Jim Calaway’s experience illustrates how geography can shape giving. Mr. Calaway made a fortune in the oil business in Texas and began eyeing a move to the mountains of Colorado around the same time that he joined the board of the Aspen Institute 15 years ago.
But Mr. Calaway chose Carbondale, Colo., a bedroom community near Aspen, over the glitzy ski town itself.
Mr. Calaway, who lives with his wife in a relatively modest home, has become a stalwart local donor, building a no-kill animal shelter just outside town, serving on the board of Colorado Mountain College, helping to found the Roaring Fork Cultural Council, and giving funds to build a new cancer center at the hospital in nearby Glenwood Springs.
“Making a lot of money and spending it on yourself is not a lot of fun,” he says. “What is a lot of fun is to live modestly so that you can give to the common good. That’s where happiness really lies.”
Big Mortgages
In some affluent communities, it’s not just that giving is below average: It barely registers.
In 1,906 ZIP codes that each have at least 10 taxpayers earning $200,000 or more and at least one household itemizing returns, none of the wealthy residents listed any charitable contributions at all on their tax returns.
Seventy-nine percent of these ZIP codes lie outside major metropolitan areas, but at least a few “no-giving” ZIPs exist in every state and in most major metropolitan areas.
Robert Sharpe Jr., a fundraising consultant in Memphis, points out that in some expensive areas, even people earning $200,000 a year may not have much left to give to charity, particularly if they live in big houses and are paying for private schools. Neighborhoods with high rates of turnover also tend to be less philanthropic, he says.
“It’s not that they’re bad people,” he says. “They’re just not rooted in the community.”

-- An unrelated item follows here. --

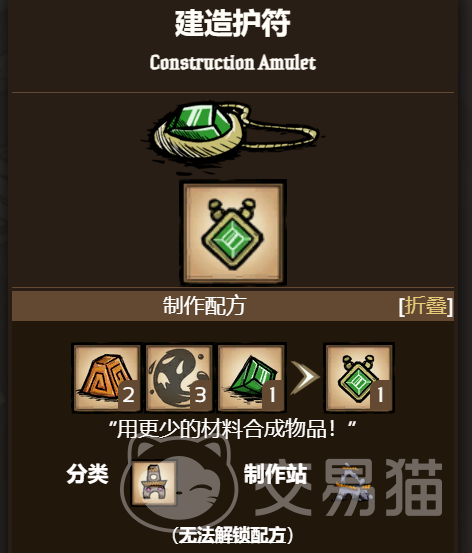The image size is (472, 553).
Task: Click the Green Gem ingredient icon
Action: coord(252,377)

A Community’s No-Gift Record
The dubious honor of having the greatest number of rich people who didn’t list any itemized gifts goes to the rural farming community of Langdon, N.D (population 1,878), which had 34 taxpayers who listed incomes of $200,000 or more in 2008—and nary an itemized gift among them.
Mr. Sharpe points out that some of the ZIP codes in which the wealthy appear not to be giving to charity may simply have a large population of residents for whom it makes no sense to itemize deductions—and that turns out to be the case in Langdon.
Carol Hart, executive director of the Northern Lights Arts Council, in Langdon, says she’s had little trouble raising money. The arts council operates a nonprofit movie theater—the only theater within a 65-mile radius—and in May 2011 the council advertised that the theater would have to close if it didn’t raise enough money to buy a digital projector.
Gifts began to flow in from individuals—two $10,000 gifts, a couple more worth $2,500—and by that September the Northern Lights Arts Council had collected $87,000, without any formal fundraising. Churches and health groups have also successfully raised money in Langdon, she says.
“We have a lot of charitable giving in our community,” Ms. Hart says.
Older Neighborhoods
For many people who itemize, the largest deductions are often mortgage interest and state income taxes. Those who don’t itemize can always take the standard deduction, now worth $11,900 for joint returns.
North Dakota has a relatively low state income tax—4.86 percent for those in the highest bracket. And Langdon is a community made up of older residents than other places (the median age is 46, nine years older than the state average) with relatively low housing costs, so many of the town’s residents may have paid off their mortgages.
Meanwhile, in some urban and suburban areas, 80 percent or more of the population rents rather than owns a home, and those taxpayers may not benefit from itemizing, either.
Says Mr. Sharpe: “I don’t think there are any places in the country where there’s a whole neighborhood of people where no one is giving to charity.”